Apalagi VOC pun melengkapi ‘bentengnya’ dengan beberapa meriam. Bahkan, beberapa kali meriam diuji coba dekat kediaman Pangeran Jayakarta. Empunya kuasa berang. Sanksi pun diberikan. Namun, Belanda tak henti-hentinya membuat onar.

Semenjak itu, keinginan untuk menguasai Jayakarta secara penuh pun muncul. Coen jadi Gubernur Jenderal VOC (1619-1623 dan 1627-1629) yang berani mewujudkan hal itu pada 1619.

Gambaran Batavia tempo dulu karya seniman Belanda, Johannes Rach. (Wikimedia Commons)

“Pada bulan Desember 1618 ketegangan memuncak. Tentara Jayawikarta mengepung kubu Belanda, yang pada waktu itu mencangkup dua gudang kokoh dari batu, yakni Nassau (1610), dan Mauritius (1617). Armada Inggris, yang terdiri dari 15 kapal, tiba di bawah pimpinan Sir Thomas Dale. Dialah bekas Gubernur Koloni Virginia, yang sekarang membentuk Negara Bagian Virginia, Amerika Serikat. Laksamana Inggris itu sudah tua renta dan bertindak kurang tegas.”

“Usai pertempuran di Laut Jawa, Gubernur Jenderal VOC yang baru diangkat 1618, Jan Pieterszoon Coen, menyingkir ke Kepulauan Maluku untuk menghimpun dukungan. Dia seorang akuntan lihai dan politikus cerdas yang berpandangan jauh ke depan, tetapi berlaku kejam untuk memaksa pihak lawan tunduk pada kemauannya. Dan yang terpikir dalam benaknya hanyalah keuntungan bagi kongsi dagangnya,” ungkap sejarawan Adolf Heuken dalam buku Tempat-tempat Bersejarah di Jakarta (2016).

Coen Usulkan Nieuw Hoorn

Ketegangan pun memuncak. Perebutan Jayakarta nyatanya mengundang banyak kekuatan lainnya. Peperangan yang awalnya hanya melibatkan Jayakarta dan VOC, kemudian mulai melibatkan Banten dan Inggris.

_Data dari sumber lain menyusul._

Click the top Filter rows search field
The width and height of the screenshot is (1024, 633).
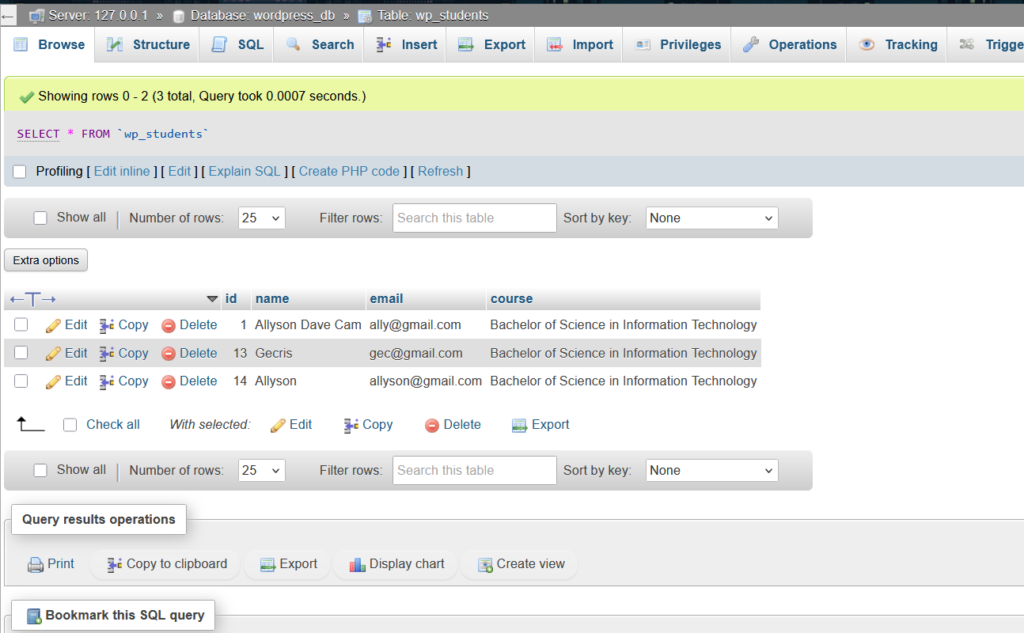474,218
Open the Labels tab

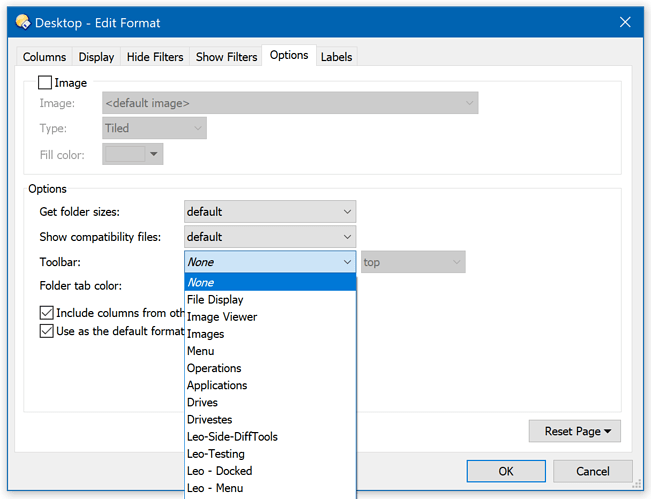coord(336,57)
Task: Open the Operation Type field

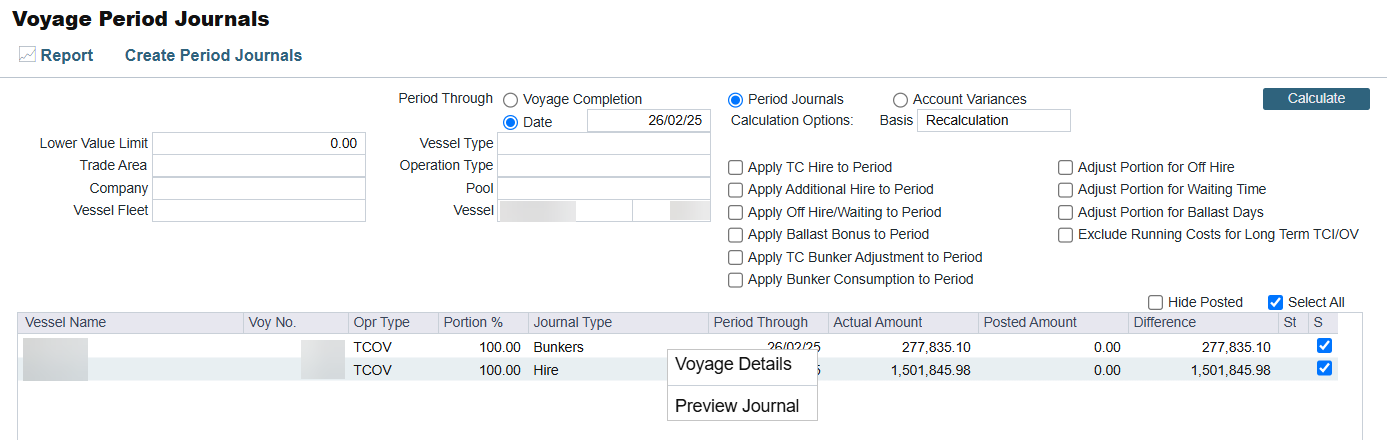Action: (603, 166)
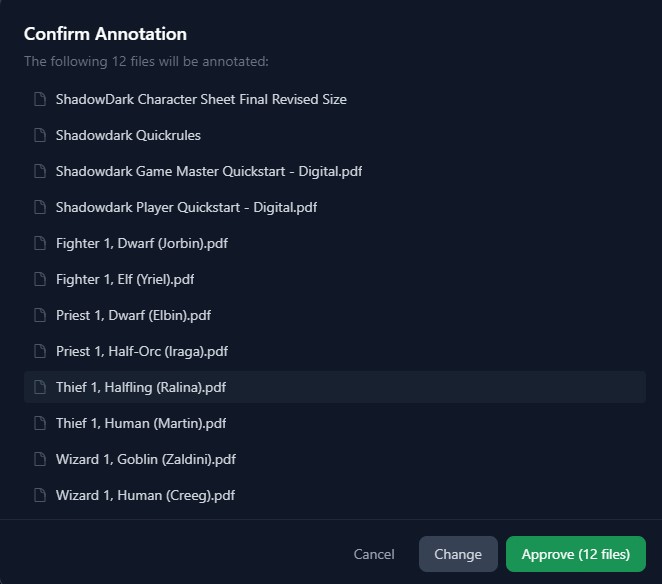Select Thief 1, Human (Martin).pdf entry
The width and height of the screenshot is (662, 584).
pyautogui.click(x=141, y=423)
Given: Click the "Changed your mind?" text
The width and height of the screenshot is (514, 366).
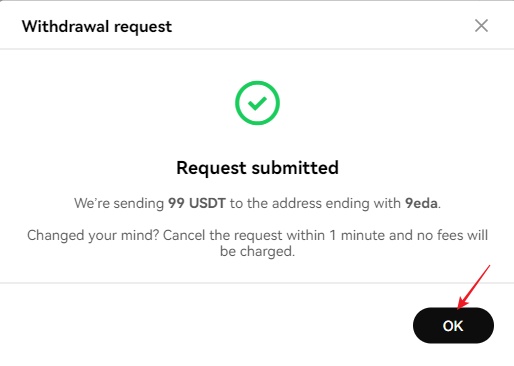Looking at the screenshot, I should (x=93, y=236).
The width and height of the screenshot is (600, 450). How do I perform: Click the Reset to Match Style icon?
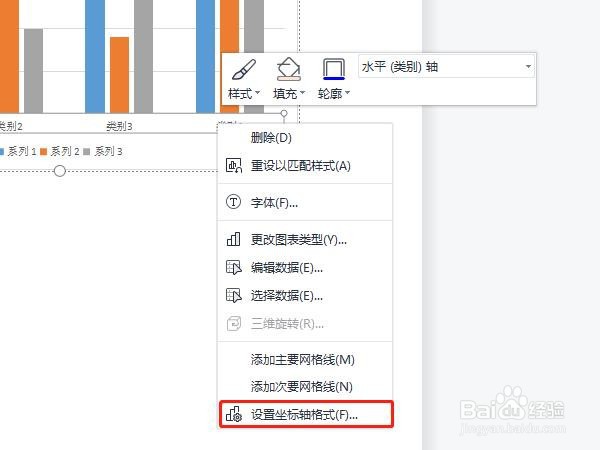[233, 166]

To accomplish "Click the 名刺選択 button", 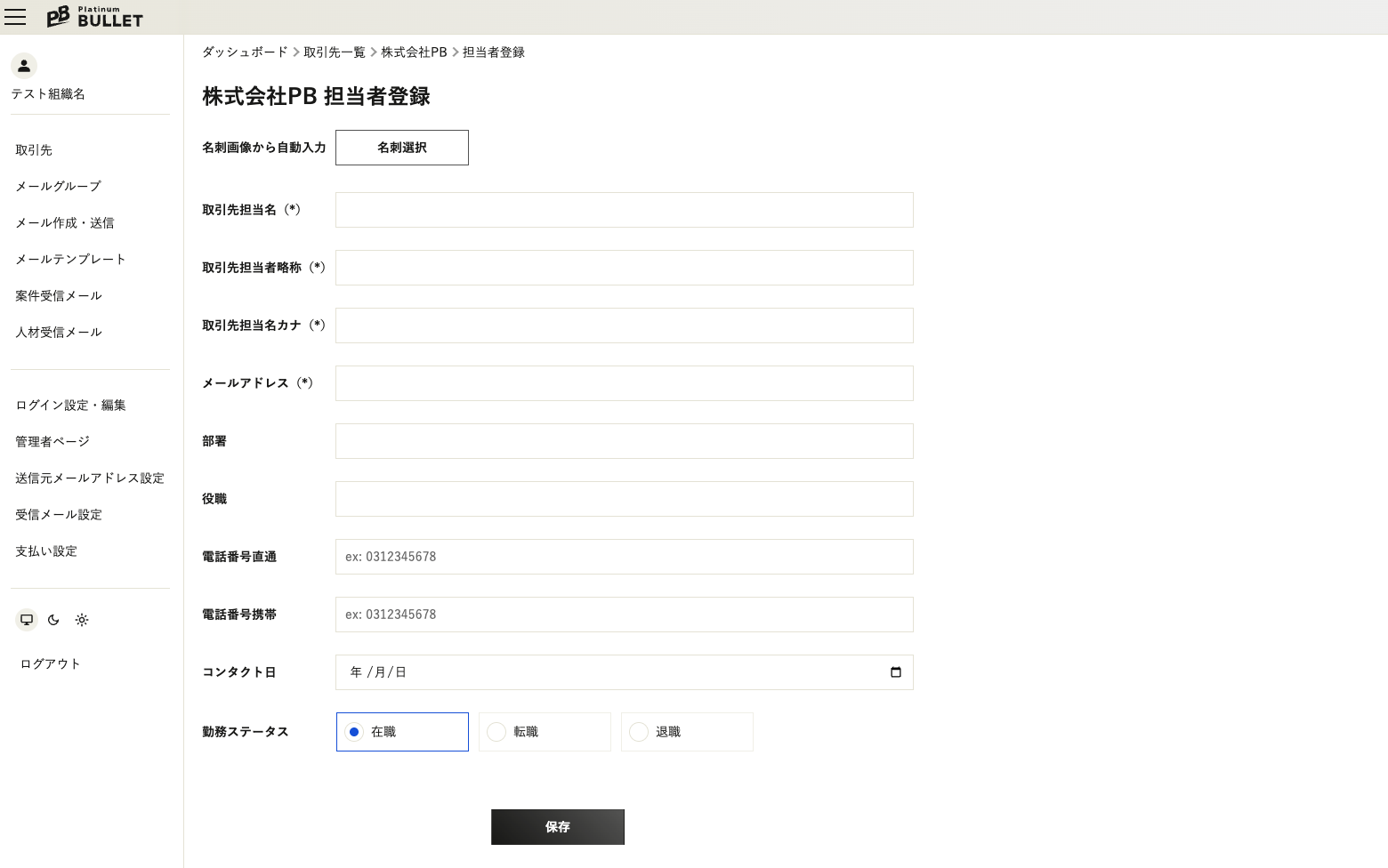I will [x=402, y=148].
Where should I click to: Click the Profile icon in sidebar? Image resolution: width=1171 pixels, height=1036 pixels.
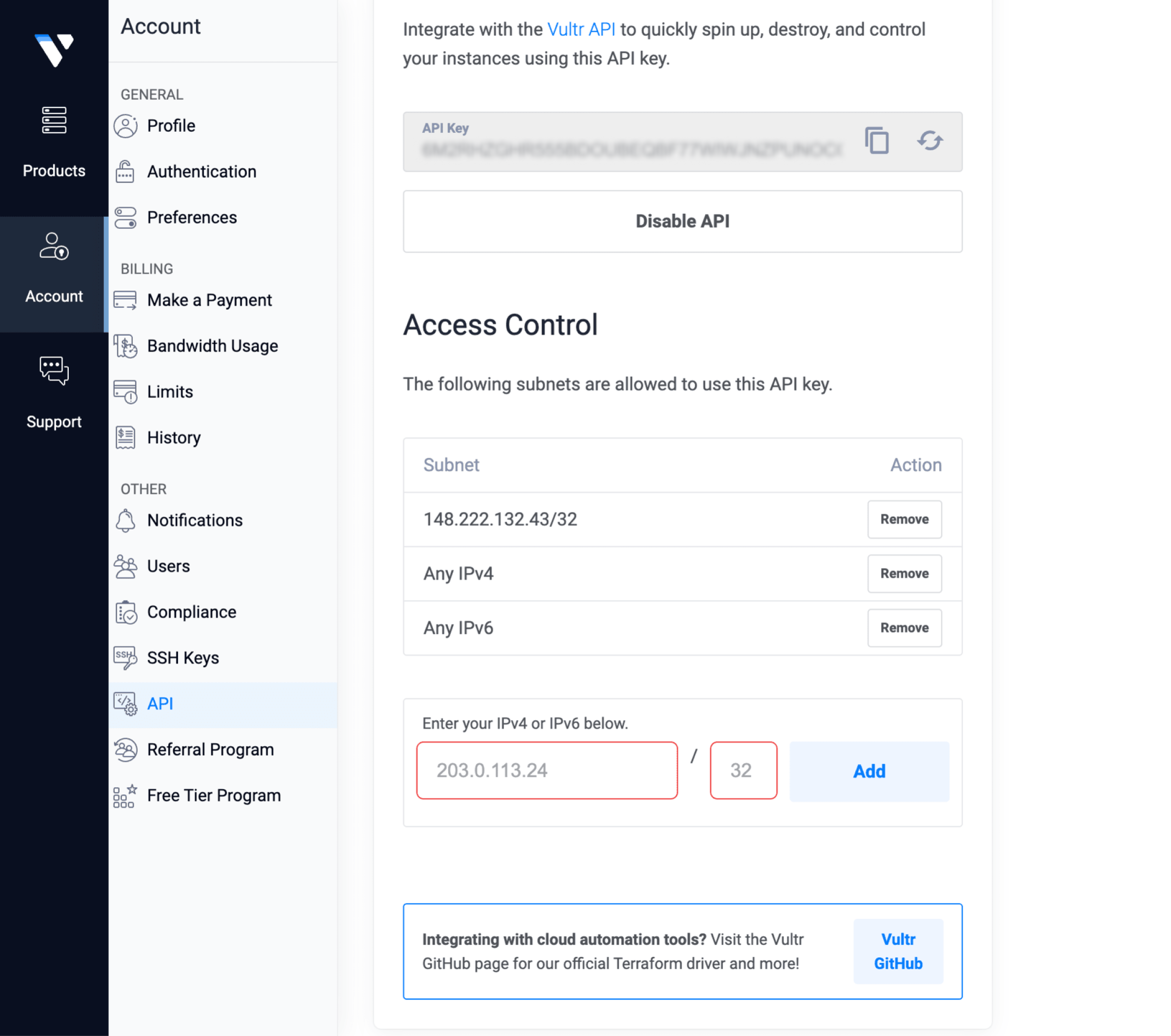(x=126, y=125)
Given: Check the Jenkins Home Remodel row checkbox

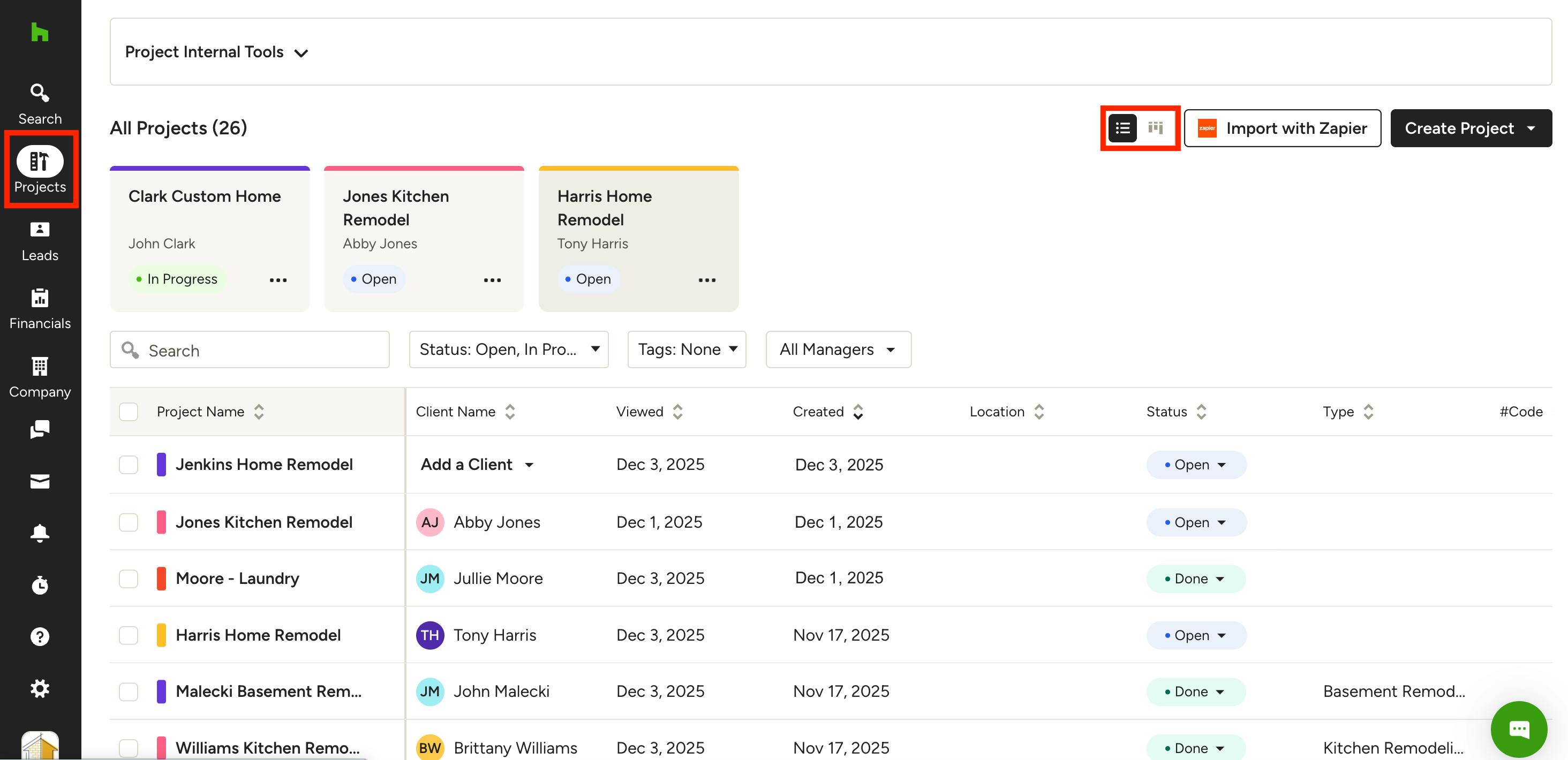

VOC mendapatkan serangan yang serius. Bahkan, VOC terdesak. Namun, Coen bersiasat. Ia diam-diam berlayar ke Maluku untuk mencari bantuan pasukan. Siasat itu berhasil. Coen datang dengan bala bantuan penuh.

Coen pun menaklukkan Jayakarta. Seisi kota itu dibakar habis oleh Coen. Dari keraton hingga masjid. Di atas puing-puing itu, Coen ingin membangun sebuah kota baru. Namun, niatan itu sempat membuatnya kecewa.

Gambaran Batavia masa awal dengan benteng yang dibangun maskapai dagang Belanda, VOC. (Wikimedia Commons)

Semua karena Coen telah melihat benteng tempat serdadu Belanda bertahan diberi nama Batavia. Sebuah nama yang mewakili suku nenek moyang orang Belanda: Batavier. Coen kesal bukan main. Sebab, penamaan itu kemudian paripurna sebagai nama kota: Batavia. Coen menolak penggunaan nama Batavia.

Penolakan itu bukan tanpa alasan. Kemenangan VOC atas Jayakarta adalah jasa besarnya. Ia ingin menamai kota baru dengan sebutan Nieuw Hoorn, serupa nama kota kelahirannya. Namun, usul Coen tak diindahkan oleh pemegang saham VOC, Heeren Zeventien (Dewan Tujuh belas). Karenanya, Jayakarta langgeng dikenal sebagai Batavia dalam waktu yang lama.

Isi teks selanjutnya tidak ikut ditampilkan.